In its first reported decision, the Central Arbitration Committee (CAC) decided in Stewart -v- Moray Council (2006, IRLR 168) that a pre-existing agreement was not detailed enough to satisfy the requirements of the regulations.
What does the law say?
The Information and Consultation of Employees Regulations 2004, which came into force in April 2005, state that employers have to negotiate an information and consultation agreement with employee reps, if they receive a “valid employee request” from 10 per cent of the workforce.
However, if there are pre-existing agreements (PEAs) that have already been approved covering all employees, the employer only has to negotiate a new agreement if 40 per cent of the workforce makes the request.
If only 10 to 40 per cent ask for the agreement, the employer can hold a ballot to gauge the level of support. The obligation to negotiate then arises if at least 40 per cent of the workforce and a majority of those voting endorse the request.
What was the background to the case?
In August 2005, Mr Stewart, an employee of Moray Council, presented the council with a petition signed by over 500 employees (between 10 and 40 per cent of the workforce) asking the council to negotiate an information and consultation agreement.
The council said its three existing collective agreements with the recognised trade unions amounted to a valid PEA and decided to ballot the workforce. Mr Stewart (a non union member) disagreed and complained to the CAC that the council should have started negotiations.
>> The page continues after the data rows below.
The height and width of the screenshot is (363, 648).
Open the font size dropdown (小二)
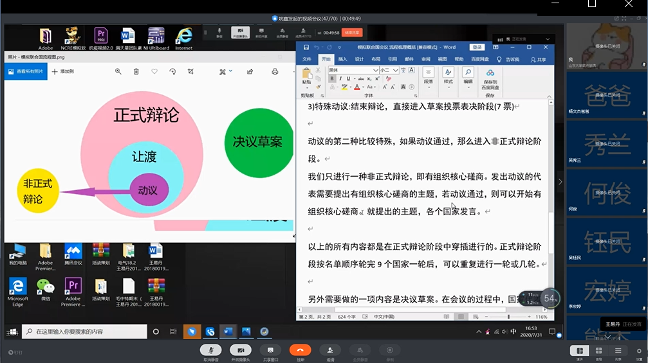point(396,70)
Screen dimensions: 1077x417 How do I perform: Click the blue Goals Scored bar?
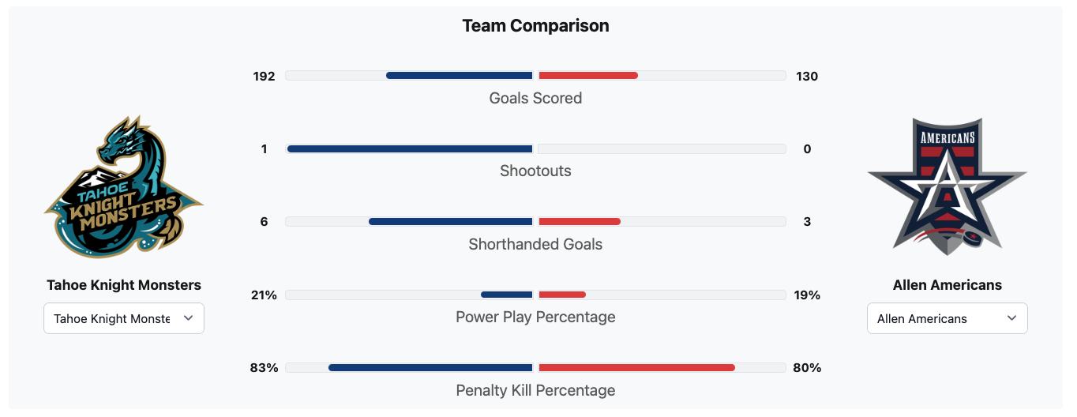(459, 76)
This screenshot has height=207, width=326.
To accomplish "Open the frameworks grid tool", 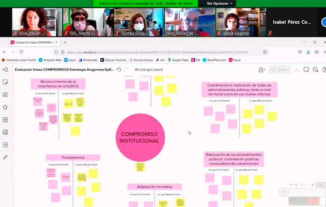I will [5, 120].
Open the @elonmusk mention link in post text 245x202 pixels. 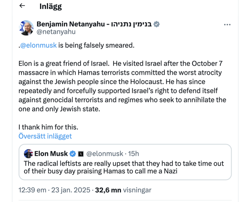click(38, 45)
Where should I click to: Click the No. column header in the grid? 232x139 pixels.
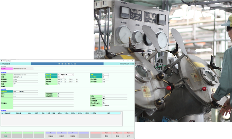(x=2, y=113)
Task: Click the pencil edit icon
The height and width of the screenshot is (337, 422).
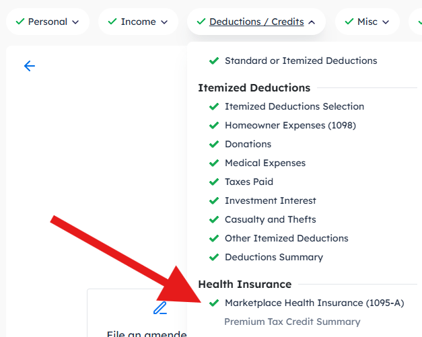Action: [160, 308]
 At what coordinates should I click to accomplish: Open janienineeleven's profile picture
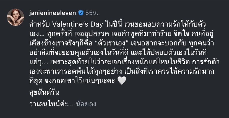point(15,17)
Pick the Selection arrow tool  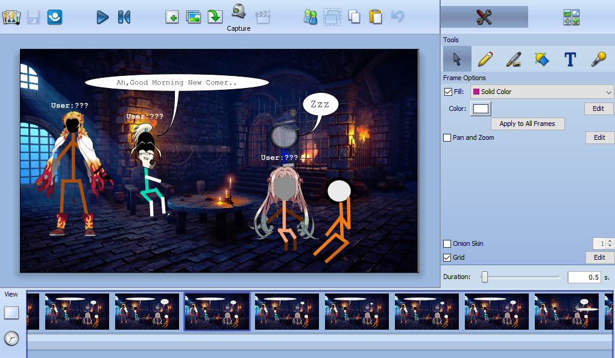tap(456, 58)
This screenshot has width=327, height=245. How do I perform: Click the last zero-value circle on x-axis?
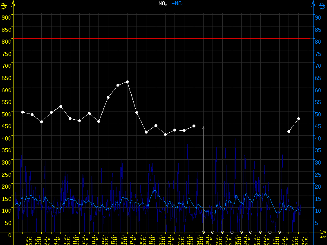(280, 232)
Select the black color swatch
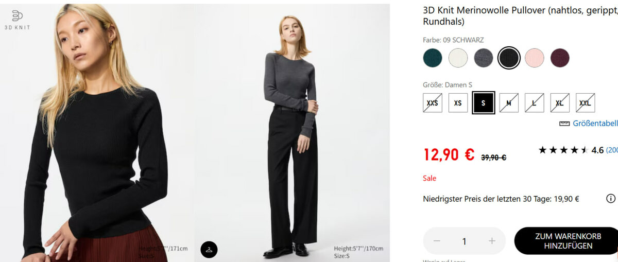Screen dimensions: 618x262 tap(509, 58)
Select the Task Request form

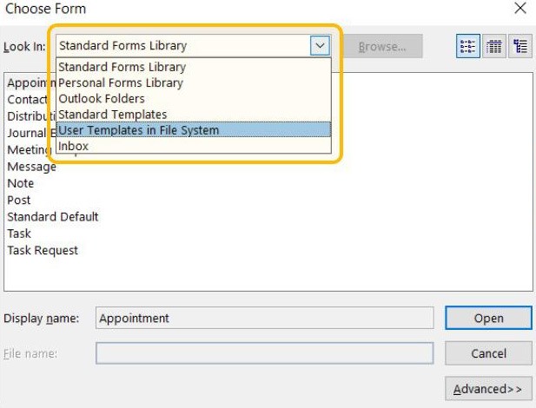[43, 250]
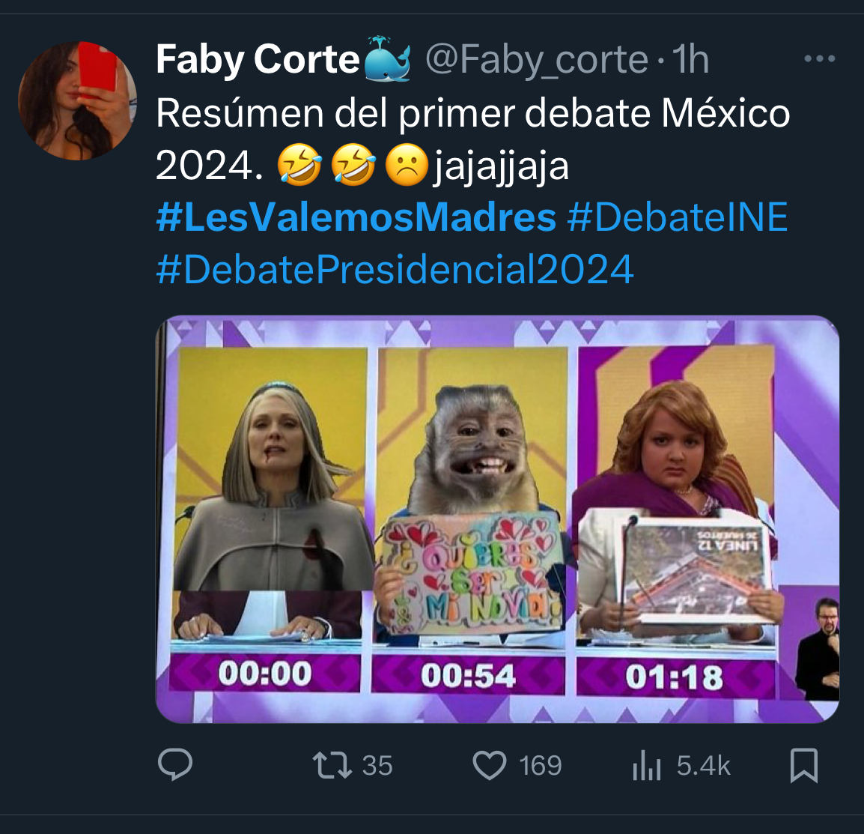The height and width of the screenshot is (834, 864).
Task: Like the tweet with the heart icon
Action: pyautogui.click(x=490, y=765)
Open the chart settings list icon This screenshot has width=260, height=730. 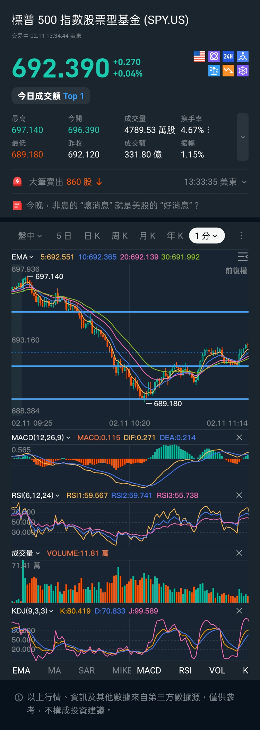(243, 257)
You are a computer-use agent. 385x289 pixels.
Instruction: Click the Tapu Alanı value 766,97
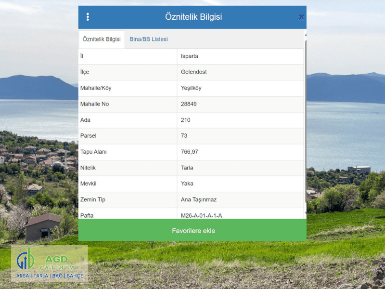(x=190, y=152)
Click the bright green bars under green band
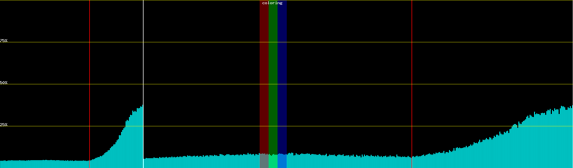The height and width of the screenshot is (168, 573). (x=273, y=161)

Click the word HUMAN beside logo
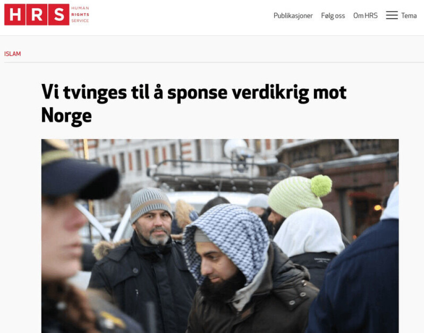tap(80, 8)
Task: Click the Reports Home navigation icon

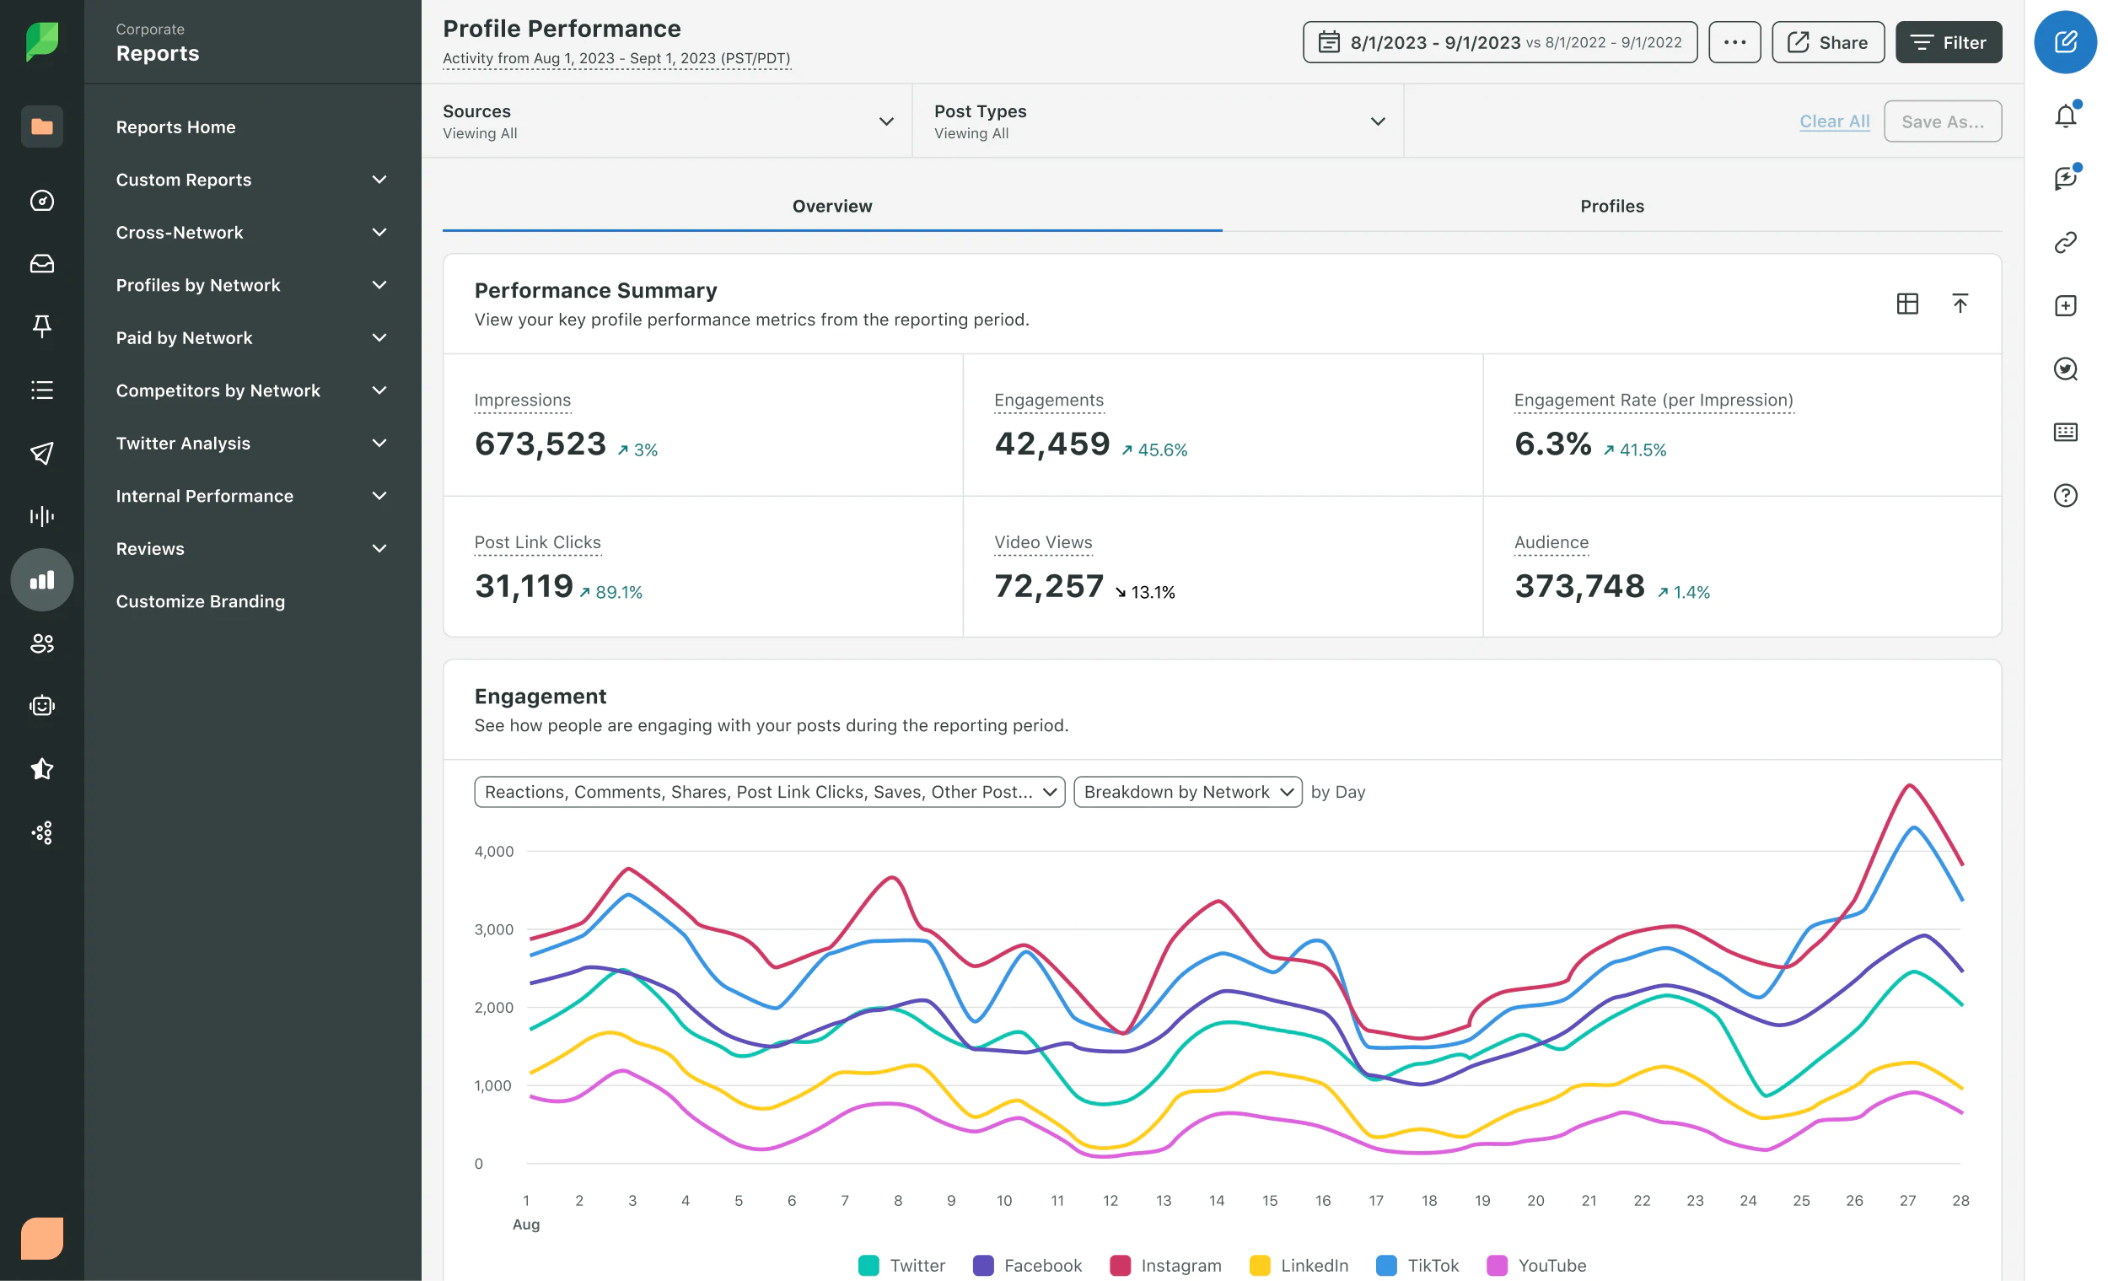Action: [42, 127]
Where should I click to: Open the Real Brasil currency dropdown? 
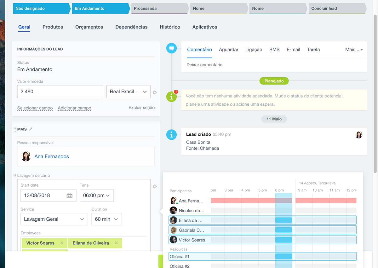pos(128,92)
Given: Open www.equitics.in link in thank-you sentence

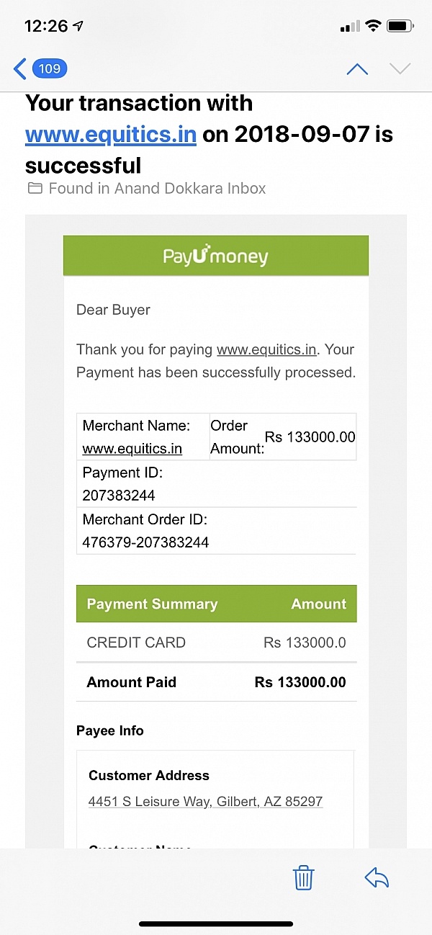Looking at the screenshot, I should [267, 350].
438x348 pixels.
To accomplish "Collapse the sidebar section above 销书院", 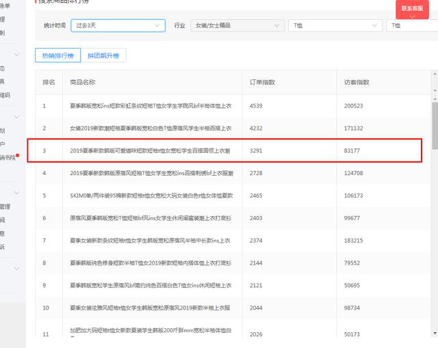I will [x=17, y=117].
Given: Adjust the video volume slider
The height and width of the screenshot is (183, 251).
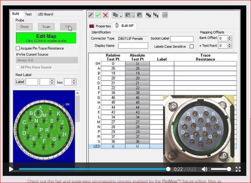Looking at the screenshot, I should [221, 169].
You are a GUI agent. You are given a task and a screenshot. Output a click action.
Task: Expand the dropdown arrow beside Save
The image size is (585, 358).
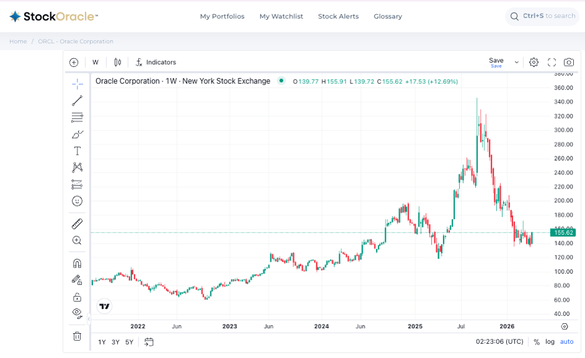point(516,62)
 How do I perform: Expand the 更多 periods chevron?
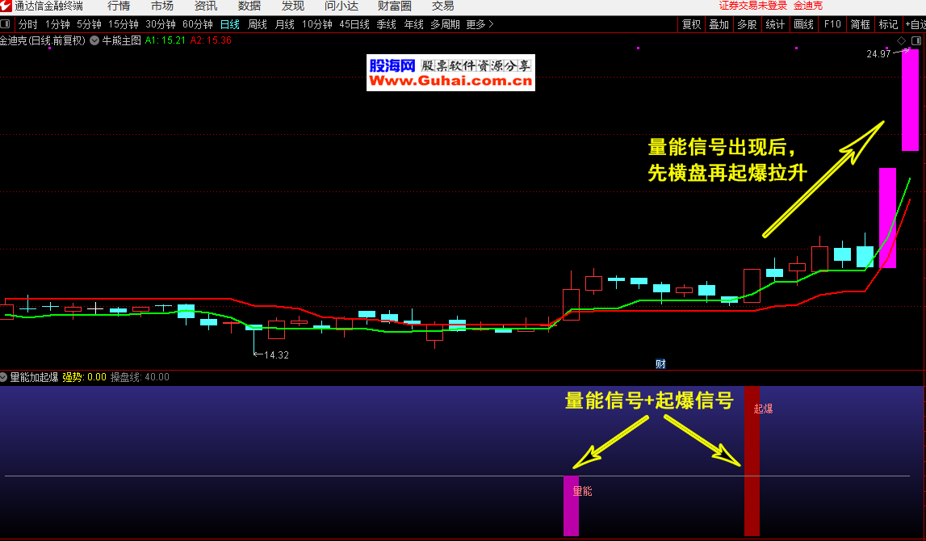point(492,24)
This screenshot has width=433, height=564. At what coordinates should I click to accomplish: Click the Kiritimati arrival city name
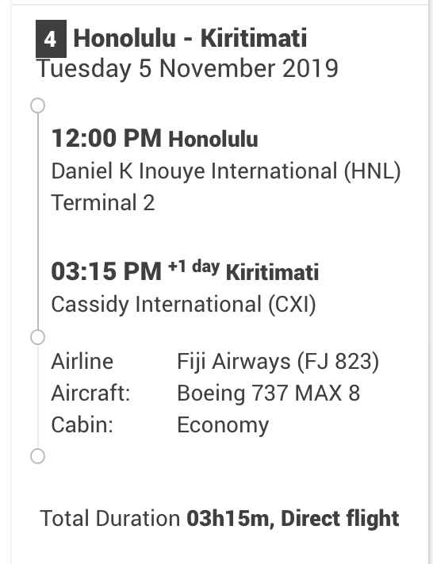tap(272, 272)
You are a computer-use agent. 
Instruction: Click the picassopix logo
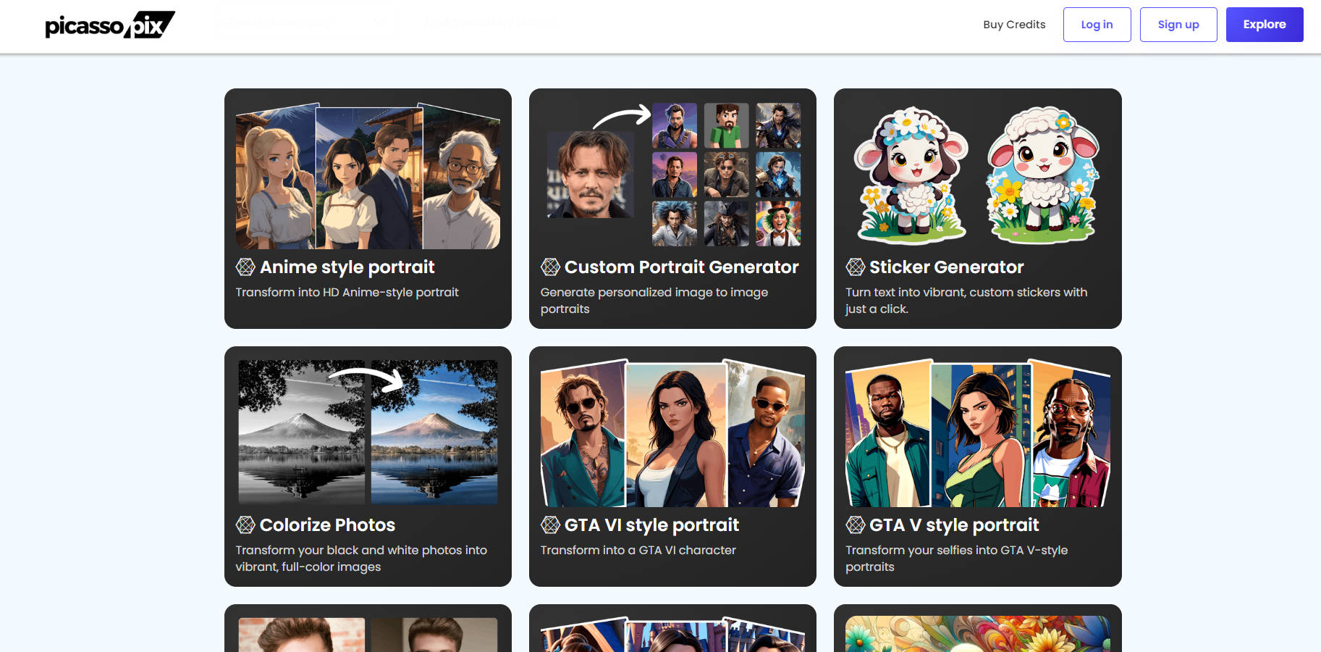(x=109, y=25)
What did the two parties argue?
Mr Stewart argued that the existing agreements only provided for consultation with trade unions, and that there was no mechanism for informing and consulting with non trade union members.
They could not, therefore, be said to “cover all employees of the undertaking” as required by the regulations, nor had they been approved by them as non trade union members had not been consulted.
The council argued that the three existing agreements contained specific obligations in relation to information and consultation; that they contained an obligation to discuss issues directly with employees; and that the existing agreements were incorporated into the contracts of employment of all employees whether they were trade union members or not.
In any event, it argued that the agreements had been approved by employees through the auspices of their trade union reps who represented all employees, a majority of whom were union members.
What did the CAC decide?
The CAC panel said that the three agreements covered all employees within the meaning of the regulations, despite the fact that the consultation mechanism within them was limited to trade union representatives.
Employees who were not members of the recognised unions were covered by them because the agreements did not differentiate between union members and non members.
It also agreed with the council that the agreements had been “approved by the employees”, because everyone was covered by one or more of the agreements, and the trade union reps represented all employees.
But it said that one of the three agreements did not “set out how the employer is to give information to the employees or their representatives and seek their views on such information”.
The statement in the agreement that the joint negotiating committee was “a forum for discussion and/or consultation” was not detailed enough. It therefore upheld Mr Stewart’s complaint and the council had to start negotiations, as required by the regulations.